[Opening Data for review section]

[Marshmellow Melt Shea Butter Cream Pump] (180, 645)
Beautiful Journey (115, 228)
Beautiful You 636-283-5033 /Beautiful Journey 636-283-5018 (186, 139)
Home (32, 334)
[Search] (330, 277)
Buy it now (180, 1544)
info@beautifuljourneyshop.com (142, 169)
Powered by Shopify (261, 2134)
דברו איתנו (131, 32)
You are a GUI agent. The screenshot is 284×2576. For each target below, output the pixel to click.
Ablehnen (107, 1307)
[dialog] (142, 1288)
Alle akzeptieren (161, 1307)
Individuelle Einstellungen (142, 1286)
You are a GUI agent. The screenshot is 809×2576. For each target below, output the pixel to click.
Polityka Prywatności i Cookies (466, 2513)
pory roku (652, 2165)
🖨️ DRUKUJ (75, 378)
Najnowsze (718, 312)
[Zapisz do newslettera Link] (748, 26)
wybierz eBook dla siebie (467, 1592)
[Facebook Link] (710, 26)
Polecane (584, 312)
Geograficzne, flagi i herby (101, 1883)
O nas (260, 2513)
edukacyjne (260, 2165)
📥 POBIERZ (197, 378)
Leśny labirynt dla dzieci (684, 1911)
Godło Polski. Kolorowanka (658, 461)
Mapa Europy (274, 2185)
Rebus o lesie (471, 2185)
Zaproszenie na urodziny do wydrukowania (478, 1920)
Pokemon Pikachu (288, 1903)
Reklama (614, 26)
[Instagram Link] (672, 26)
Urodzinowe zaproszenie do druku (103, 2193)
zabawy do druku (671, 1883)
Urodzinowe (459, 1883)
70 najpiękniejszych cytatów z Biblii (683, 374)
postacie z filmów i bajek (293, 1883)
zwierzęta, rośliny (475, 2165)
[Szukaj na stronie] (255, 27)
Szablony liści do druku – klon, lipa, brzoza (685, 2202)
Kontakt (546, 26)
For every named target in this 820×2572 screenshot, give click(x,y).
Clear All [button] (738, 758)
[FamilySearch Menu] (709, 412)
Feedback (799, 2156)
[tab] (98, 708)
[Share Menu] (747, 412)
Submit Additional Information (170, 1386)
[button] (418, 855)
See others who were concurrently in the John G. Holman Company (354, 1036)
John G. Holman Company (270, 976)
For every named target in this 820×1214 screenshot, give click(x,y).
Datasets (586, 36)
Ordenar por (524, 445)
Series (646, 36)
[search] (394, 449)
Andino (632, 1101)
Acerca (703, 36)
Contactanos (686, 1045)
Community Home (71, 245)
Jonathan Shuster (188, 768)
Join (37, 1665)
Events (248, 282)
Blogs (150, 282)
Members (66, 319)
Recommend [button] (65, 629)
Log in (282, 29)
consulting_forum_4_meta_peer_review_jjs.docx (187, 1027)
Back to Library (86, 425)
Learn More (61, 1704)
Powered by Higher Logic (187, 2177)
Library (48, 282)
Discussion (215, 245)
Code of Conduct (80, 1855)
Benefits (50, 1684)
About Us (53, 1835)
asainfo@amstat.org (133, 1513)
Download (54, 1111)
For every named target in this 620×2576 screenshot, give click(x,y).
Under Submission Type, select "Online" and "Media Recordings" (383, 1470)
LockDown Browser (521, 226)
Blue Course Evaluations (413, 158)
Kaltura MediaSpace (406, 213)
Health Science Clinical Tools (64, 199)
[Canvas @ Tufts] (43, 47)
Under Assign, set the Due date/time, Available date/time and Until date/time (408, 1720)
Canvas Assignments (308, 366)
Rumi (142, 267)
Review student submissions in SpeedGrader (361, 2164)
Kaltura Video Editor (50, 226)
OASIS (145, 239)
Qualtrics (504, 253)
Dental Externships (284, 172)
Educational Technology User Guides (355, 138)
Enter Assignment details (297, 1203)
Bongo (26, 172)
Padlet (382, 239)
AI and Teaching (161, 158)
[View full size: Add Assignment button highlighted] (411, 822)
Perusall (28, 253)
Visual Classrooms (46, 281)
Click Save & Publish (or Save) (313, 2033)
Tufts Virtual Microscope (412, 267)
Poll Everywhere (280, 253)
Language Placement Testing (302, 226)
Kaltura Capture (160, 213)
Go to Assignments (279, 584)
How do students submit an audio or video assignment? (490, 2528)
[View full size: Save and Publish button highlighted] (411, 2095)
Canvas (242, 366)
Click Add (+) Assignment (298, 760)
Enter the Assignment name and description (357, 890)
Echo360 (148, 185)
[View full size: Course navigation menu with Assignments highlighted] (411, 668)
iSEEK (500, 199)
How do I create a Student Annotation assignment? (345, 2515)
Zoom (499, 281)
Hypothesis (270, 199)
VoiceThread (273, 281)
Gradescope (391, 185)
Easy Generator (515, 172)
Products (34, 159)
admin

[Closing Data for review section]

Keep to the lines above, from the first one through the line where "[Szukaj na stronie] (255, 27)" appears, and copy them exactly.

[Marshmellow Melt Shea Butter Cream Pump] (180, 645)
Beautiful Journey (115, 228)
Beautiful You 636-283-5033 /Beautiful Journey 636-283-5018 (186, 139)
Home (32, 334)
[Search] (330, 277)
Buy it now (180, 1544)
info@beautifuljourneyshop.com (142, 169)
Powered by Shopify (261, 2134)
דברו איתנו (131, 32)
You are a GUI agent. The screenshot is 284×2576. For each target below, output the pixel to click.
Ablehnen (107, 1307)
[dialog] (142, 1288)
Alle akzeptieren (161, 1307)
Individuelle Einstellungen (142, 1286)
You are a GUI agent. The screenshot is 809×2576. For each target below, output the pixel to click.
Polityka Prywatności i Cookies (466, 2513)
pory roku (652, 2165)
🖨️ DRUKUJ (75, 378)
Najnowsze (718, 312)
[Zapisz do newslettera Link] (748, 26)
wybierz eBook dla siebie (467, 1592)
[Facebook Link] (710, 26)
Polecane (584, 312)
Geograficzne, flagi i herby (101, 1883)
O nas (260, 2513)
edukacyjne (260, 2165)
📥 POBIERZ (197, 378)
Leśny labirynt dla dzieci (684, 1911)
Godło Polski. Kolorowanka (658, 461)
Mapa Europy (274, 2185)
Rebus o lesie (471, 2185)
Zaproszenie na urodziny do wydrukowania (478, 1920)
Pokemon Pikachu (288, 1903)
Reklama (614, 26)
[Instagram Link] (672, 26)
Urodzinowe zaproszenie do druku (103, 2193)
zabawy do druku (671, 1883)
Urodzinowe (459, 1883)
70 najpiękniejszych cytatów z Biblii (683, 374)
postacie z filmów i bajek (293, 1883)
zwierzęta, rośliny (475, 2165)
[Szukaj na stronie] (255, 27)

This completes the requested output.